Todo o nada.
Ya no lo sé.
Ella, andaba por las calles de Barcelona, centrándose en la música que salía de su ipod y en sus pensamientos tan desordenados. Tenía un objetivo en mente: no llegar a ningún lugar. Andar sin ningún rumbo. Se sentó en un banco y se puso a observar el paisaje, más concretamente, las hojas otoñales, como sus ojos, reflejados por el sol, deslumbrados de llantos intermitentes, indefinidos, imprimidos, interminables.

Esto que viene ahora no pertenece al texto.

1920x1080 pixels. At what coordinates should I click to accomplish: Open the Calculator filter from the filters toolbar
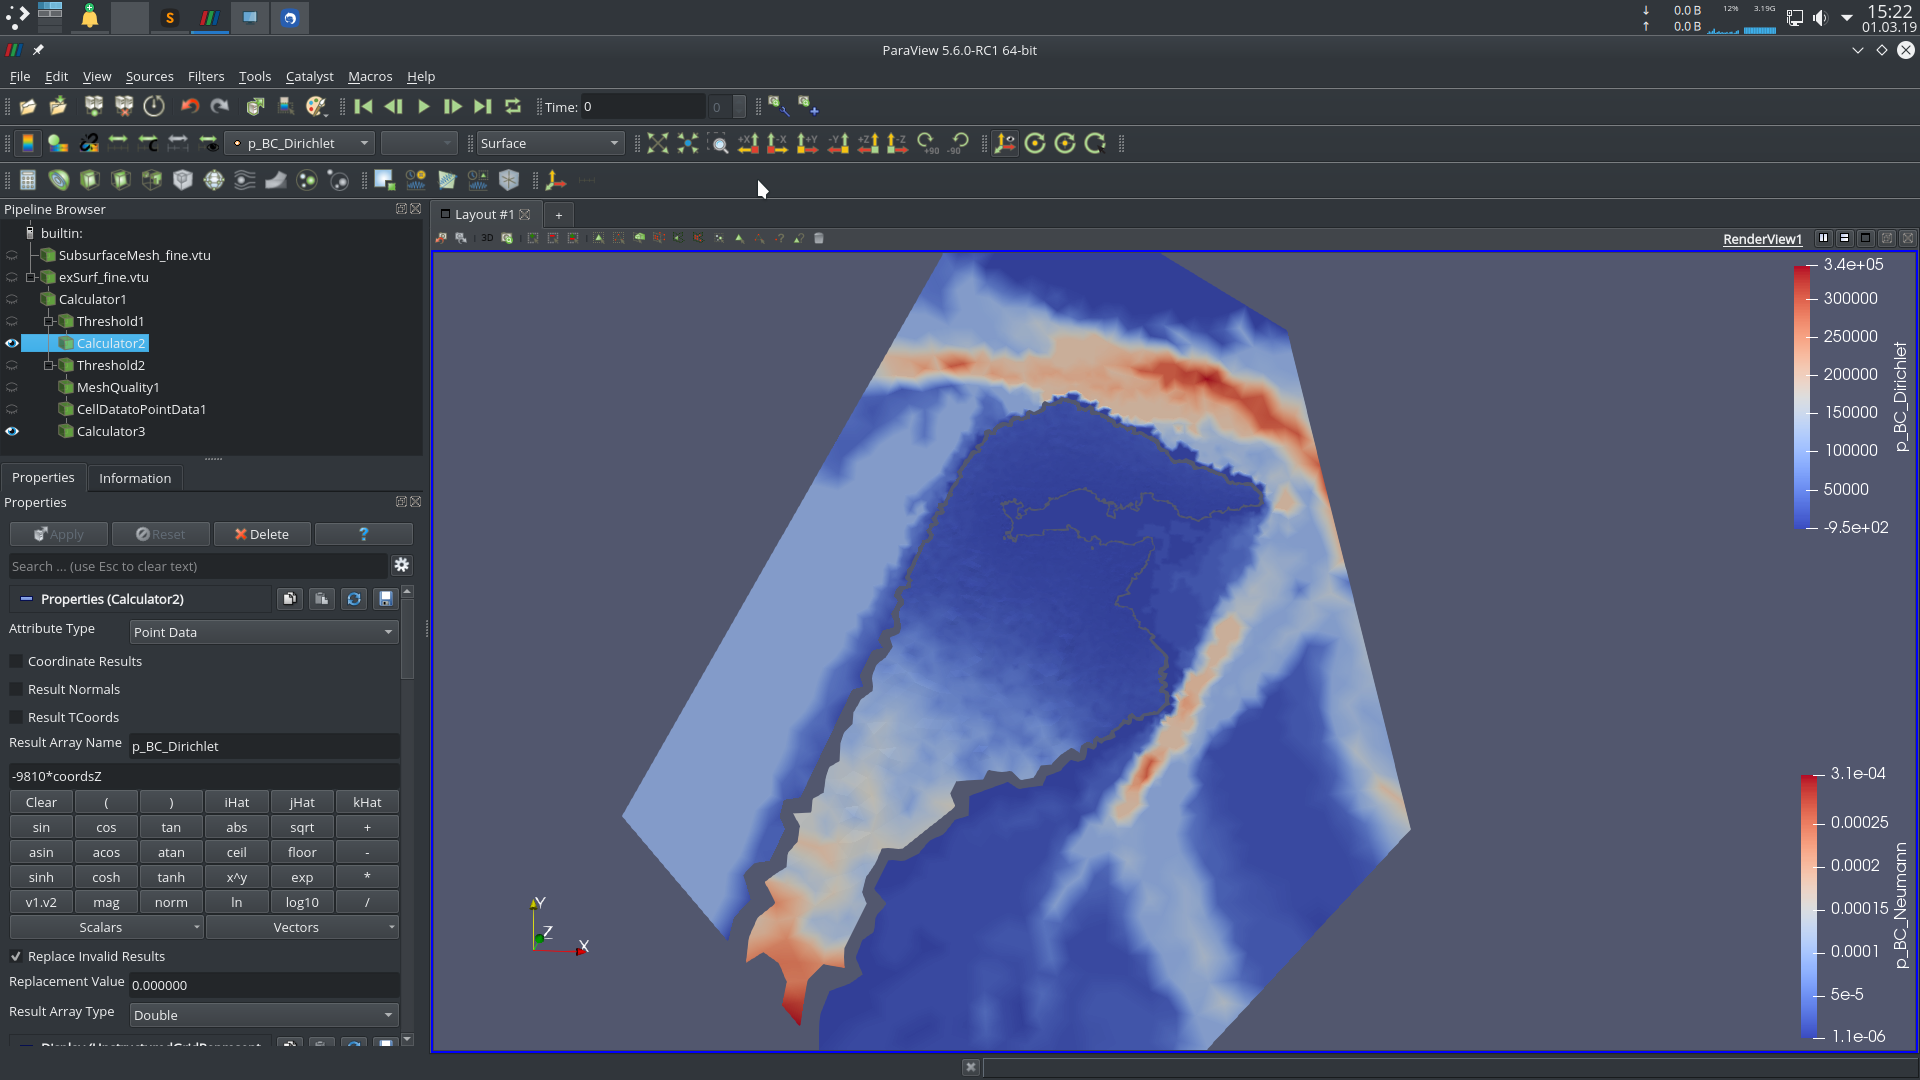pyautogui.click(x=27, y=180)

Al cabo de un rato, alguien se sentó a su lado. No era un anciano, tampoco un niño sino él. Su amado, en pasado, pues ya no lo amaba, ni lo quería. Y es que aquel sentimiento que parecía no terminar, terminó. Se heló y se deshizo.
-Hola -entabló conversación él.
Ella, sutilmente, giró su cabeza hacia la izquierda y le respondió con otro «Hola».
– Necesito saber de tu pasado.
-Ya no importa.
– ¿Por qué?
– Porque, en algún momento, no sé cual, me dejaste de importar, te dejé de importar.
– Lo sé, sé que sientes que no me importas, pero es todo lo contrario.
– No me lo has demostrado y, si lo has hecho, no lo he percibido, ni lo he notado. Tus actos no han dicho tus palabras, tus palabras no han dicho tus actos. En resumen, que no has hecho lo que estás diciendo.
Y se levantó, con los ojos cristalizados, como ya era habitual en ella. Porque las flores se marchitaron, porque su pasado le dolía demasiado. Porque nadie la comprendía. Porque nadie la había cuidado. Ni el mínimo detalle, ni la mínima intención. Nada de nada.
Las hojas otoñales iban cayendo de los árboles, poco a poco, deslizándose, perezosamente, por las corrientes del aire. Y, ella, iba, poco a poco, derrumbándose hasta quedarse sin aliento, hasta dejar de quererse, hasta dejar que su corazón bombardeara, hasta llegar al odio máximo hacia el mundo.
Frustrada, aquella era la palabra. Frustrada. Le gustaría que alguien, alguien en aquel mundo, sintiera amor eterno hacia ella. Pero aquel verdadero, el que se siente, el que no miente. El que tiene fundamentos. El que no tiene sollozos, el que tienen sonrisas y, alegrías.
Las lágrimas resbalaron por sus mejillas al compás de sus pasos andar, por encima del cemento, por debajo del infierno, por el medio del cielo. Alguien, tocó su hombro derecho y, ella, se giró mientras sus hombros subían y bajaban rápidamente.
– Muñequita, no llores. ¿Qué te han hecho? ¿Y quién? Debería ser un desalmado.
No lo dijo, pero lo pensó: «Yo, yo soy la desalmada».
Sus llantos se intensificaron. Y ella no se daba cuenta de que, quien la abrazaba, era a quien había amado.
Tampoco sabía que ella misma se había destruido. Que era las consecuencias de sus actos y que las causas iban más allá de sus errores. Y que, sus errores, eran más grandes que sus consecuencias, porque de sus causas descendían las consecuencias que, anteriormente, amanecían los actos para equivocarse. Para desalmarse.